Redacción BLes– La Universidad de Northwestern de EE. UU. recibió 340 millones de dólares de la  Fundación de Qatar, una entidad vinculada al terrorismo, y los asignó a su escuela de periodismo, una de las más importantes del país. 

El Departamento de Educación investiga si Northwestern informó correctamente las donaciones que recibe desde el 2012 a través de la entidad sin fines de lucro ya citada, de acuerdo con un artículo en The Washington Free Beacon del 28 de julio. 

Las universidades están obligadas a informar sobre las donaciones extranjeras de más de 250.000 dólares, pero las universidades rara vez cumplen con la norma. Solo Qatar ha donado a las universidades estadounidenses durante el mismo período, 1.500 millones de dólares. 

Es notoria la influencia que diversos gobiernos extranjeros ejercen a través de los centros educativos, principalmente las universidades, a fin de fortalecer sus propias políticas y sistemas manipulando la opinión pública, tanto en el campo académico como entre los jóvenes estudiantes. 

“La operación de influencia extranjera [de Qatar] está moldeando la opinión pública para erosionar las ideas estadounidenses”, dijo Alex Van Ness, analista de investigación del Proyecto Clarión, al Washington Free Beacon.

“Está enturbiando las aguas en cuestiones relacionadas con la seguridad nacional, y con respecto a las relaciones con nuestros aliados, y lo están haciendo gobiernos y entidades que no tienen cosas como la libertad de expresión y que generalmente son antagónicos a Estados Unidos y al gobierno estadounidense”, agregó Van Ness.

Por su parte, el Proyecto Clarión, una organización sin fines de lucro dedicada a reducir la amenaza de los grupos extremistas en Estados Unidos, informa que el gobierno de Qatar invierte millones de dólares en lobistas, en grupos de reflexión y en universidades estadounidenses, para influir en la opinión pública de Estados Unidos a favor de sus puntos de vista políticos.

Un ejemplo de las inversiones para influir en la opinión pública es el pago de 1.4 millones de dólares del gobierno qatarí a Justin Martin, un profesor asociado que escribió sobre “El uso de los medios de comunicación en Oriente Medio”, en el que minimizó los ataques del 11-S y aplaudió el BDS en su perfil público de Twitter.

El Movimiento Boicot, Desinversiones y Sanciones (BDS) es una campaña global que trata de incrementar la presión económica y política en contra de Israel. 

Las relaciones de Northwestern con los grupos vinculados al terrorismo se iniciaron en el  2008, a través del medio catarí Al Jazeera de propiedad del gobierno, y acusado de promover y ayudar a los grupos Al Qaeda, Hamas, la Hermandad Musulmana, y al régimen iraní, además de glorificar a Osama bin Laden y a otros líderes terroristas, sostiene el Proyecto Clarión. 
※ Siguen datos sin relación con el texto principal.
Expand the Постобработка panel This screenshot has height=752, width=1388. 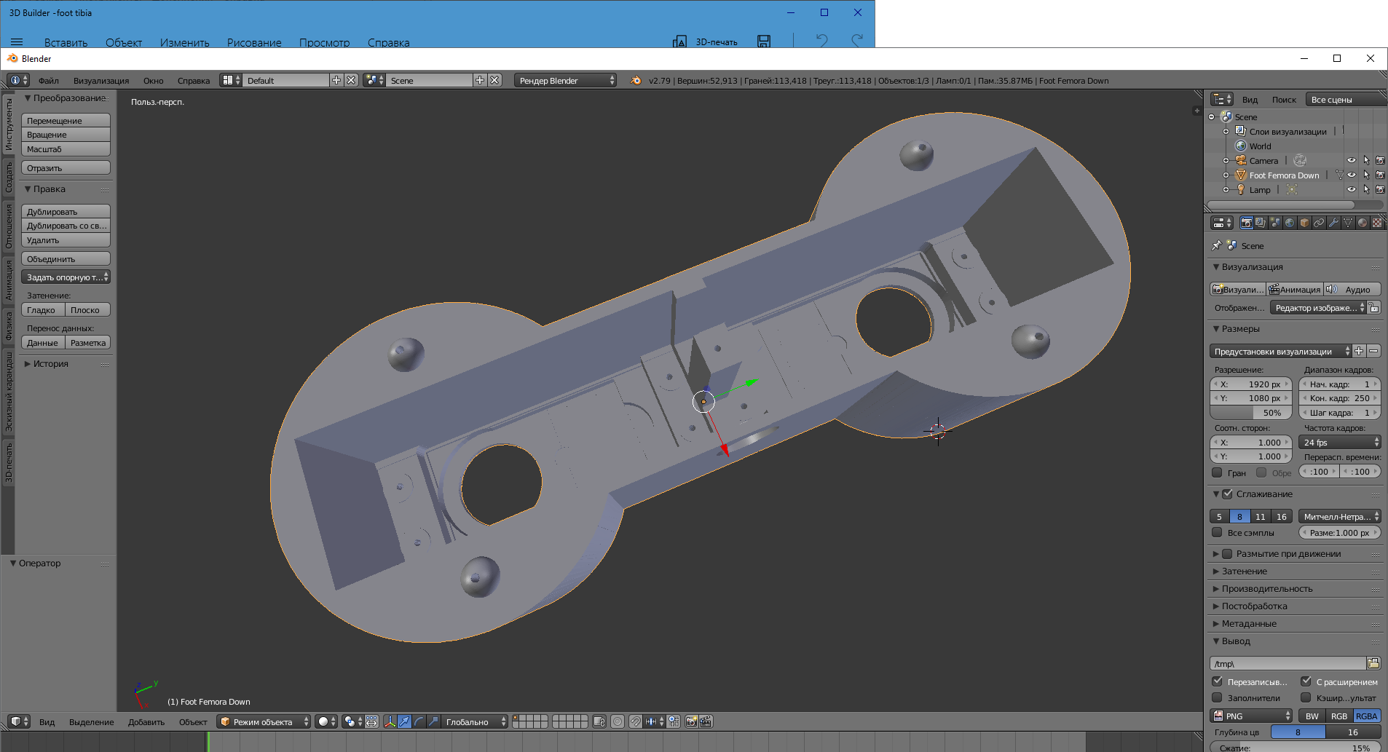point(1254,606)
Esta relación llevó a Northwestern a establecer la Universidad Northwestern en Qatar, una rama de la escuela de periodismo de élite en Doh, la capital.

Qatar es un país reconocido por  financiar el terrorismo y como uno de los principales violadores de los derechos humanos del mundo.

Debido a que es propiedad del gobierno de Qatar, Al Jazeera está obligado a registrarse como agente extranjero. Sin embargo, no lo ha hecho.

Otro caso de influencia extranjera en los medios académicos estadounidenses son los Institutos Confucio, acogidos por más de 100 universidades de EE.UU. Estas instituciones imparten un programa emanado del Partido Comunista de China (PCCh) para adoctrinar a los estudiantes universitarios del país.